We can start again, but now, we have 2 bits which are already determined, occupying higher bit position ('10').

This example is very easy because we have only power of 2. But the exact same mechanism works with any distribution. You could even have a total which is a prime number, and any kind of distribution into it (such as 9,7,1,2 for a total of 19). It would work same : scale the value to 19 slots, add the start value, rescale by the factor, and so on.
Except that, you will have to face rounding errors. In a world of unlimited precision, this would not matter, but alas, that's not how computer works. You have to scale arithmetic precision to a bounded accuracy. It's not necessarily a big issue, since what truly matters is to do the same rounding error on both encoding and decoding (which is a significant problem in itself, especially in a cross-platform environment). Beside, it's equivalent to a small compression loss, and therefore it's important to limit that loss as much as possible.
A common way to do that is to "spread" the segment to a virtual size as large as possible. So, in previous example, we will not have a value between 0 and 18, but rather between 0 and 2^31-1 for example. We accept a small rounding error in doing it, but it's very acceptable.

Now that we have described encoding, let's look at how decoding works.

It's almost the same operation. To simplify decoding, we have a precomputed decoding table, of known size (8 in our first example). We read our first number, using virtual scale, and then scale it back to distribution table size, decode the symbol (B if it's a 4 or 5), get the new range, rescale, read more bits, and so on.

All this works well, but as can be guessed, cost quite a bit of multiplications and divisions in the process. With several clever tricks (typically ensuring that distribution total is a power of 2), it's possible to decrease these operations to a minimum, but alas, one division remains in the decoder, and several multiplications are also there.

Now let's have a look at ANS/FSE decoder.

We start with basically one identical concept : a bit read is equivalent to a division by 2.

A first difference though, is that a bit read is not bit shift.
In contrast with Huffman or Arithmetic, the "state" value is not read directly from the bitstream, it is a virtual value which is maintained alongside the bitstream.
That being said, it can be almost the same : a symbol with a 50% probability will basically divide state by 2, then discover than one bit must be added to keep state within range, and then shift it (equivalent to arithmetic's rescale), and read one bit from the bitStream.

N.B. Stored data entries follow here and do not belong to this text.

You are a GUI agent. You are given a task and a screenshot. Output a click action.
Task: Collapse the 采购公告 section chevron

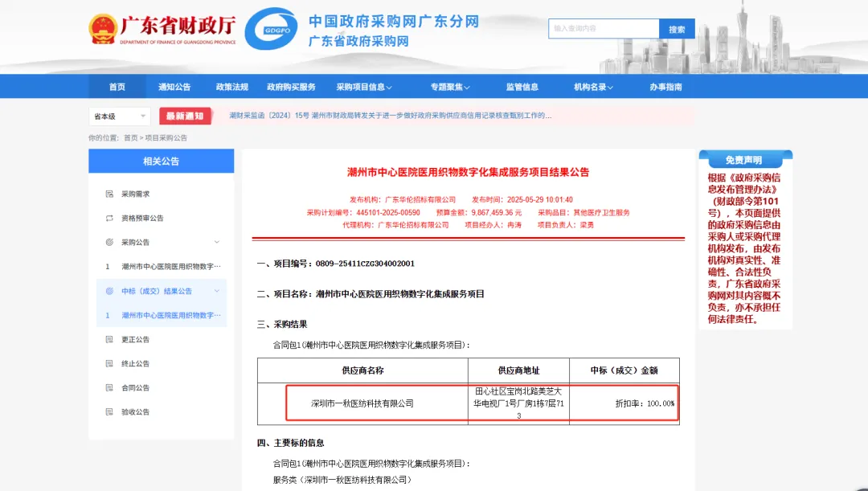pos(216,242)
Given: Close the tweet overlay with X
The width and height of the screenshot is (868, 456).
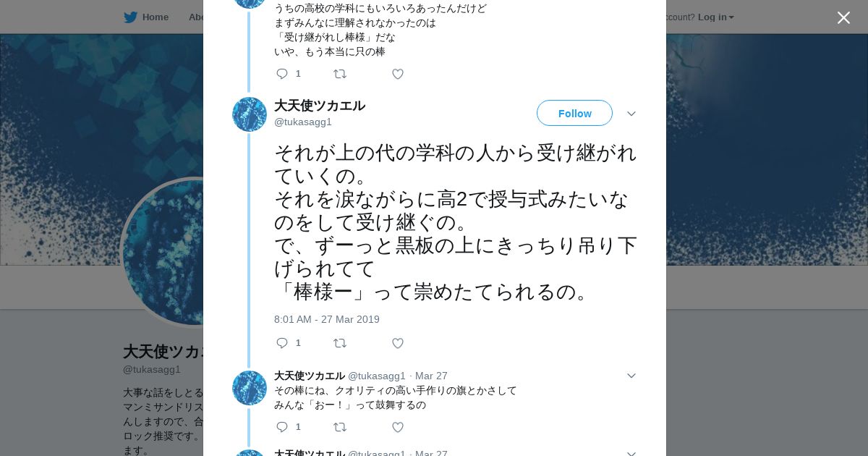Looking at the screenshot, I should point(843,18).
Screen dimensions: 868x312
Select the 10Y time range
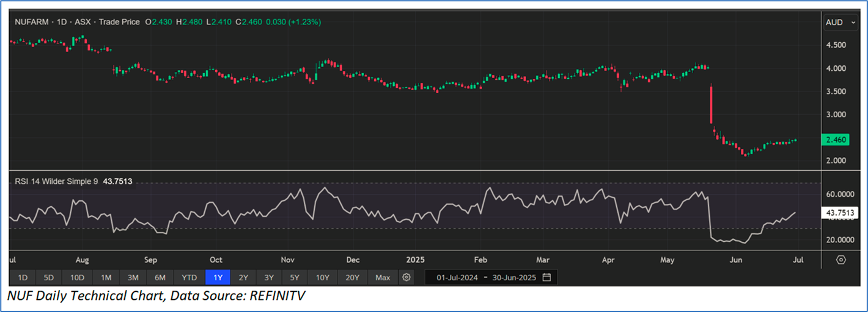(x=323, y=278)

Another difference is that a fractional bit is obtained by reading a variable number of bits. For example, if a symbol should be written using 3.3 bits (equivalent to 10%), the decoder will sometimes read 3 bits, and sometimes read 4 bits.
So we never "rescale by 10" as would do an arithmetic decoder, but rather sometimes rescale by 8, and sometimes by 16 (which, incidentally, is a better fit for binary representation, reducing rounding errors).

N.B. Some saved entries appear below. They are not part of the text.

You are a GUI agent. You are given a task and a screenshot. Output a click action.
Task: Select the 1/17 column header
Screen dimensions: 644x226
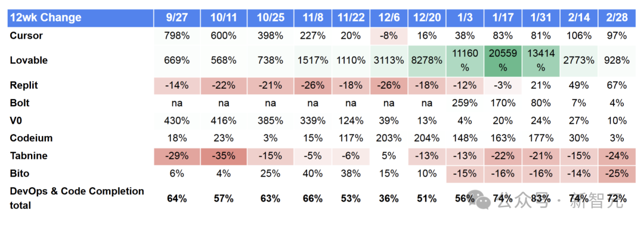(503, 18)
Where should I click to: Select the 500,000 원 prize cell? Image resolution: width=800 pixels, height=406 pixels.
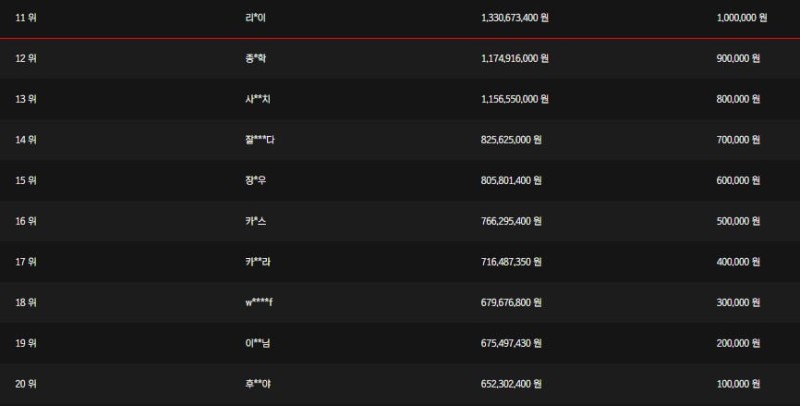click(738, 221)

Okay, but how is this decided ?

Well, this is the magic of the decoding table, that will be described into another post, but to give you an idea of the bigger principle, here is how I would describe it in simple terms :
the fractional bit is translated by a "decrease" in state value.

When state value is high, state is just decreased, but it doesn't trigger the "additional bit". So, following our 10% example, it means we just read 3 more bits.



When state value is low, it tends to "cross" the lower limit. As a consequence, one more bit is read, and state is regenerated at its full value.



OK, that's roughly how the decoder behaves, from an external perspective.
But it's not enough to fully describe the exact behavior. You cannot expect to subtract a fixed amount from state in order to get your new state value. Unfortunately, it matters if the next state value is exactly 4 or 5, because it will influence some future symbol. So accuracy is more complex to describe. And that will be explained in a later post.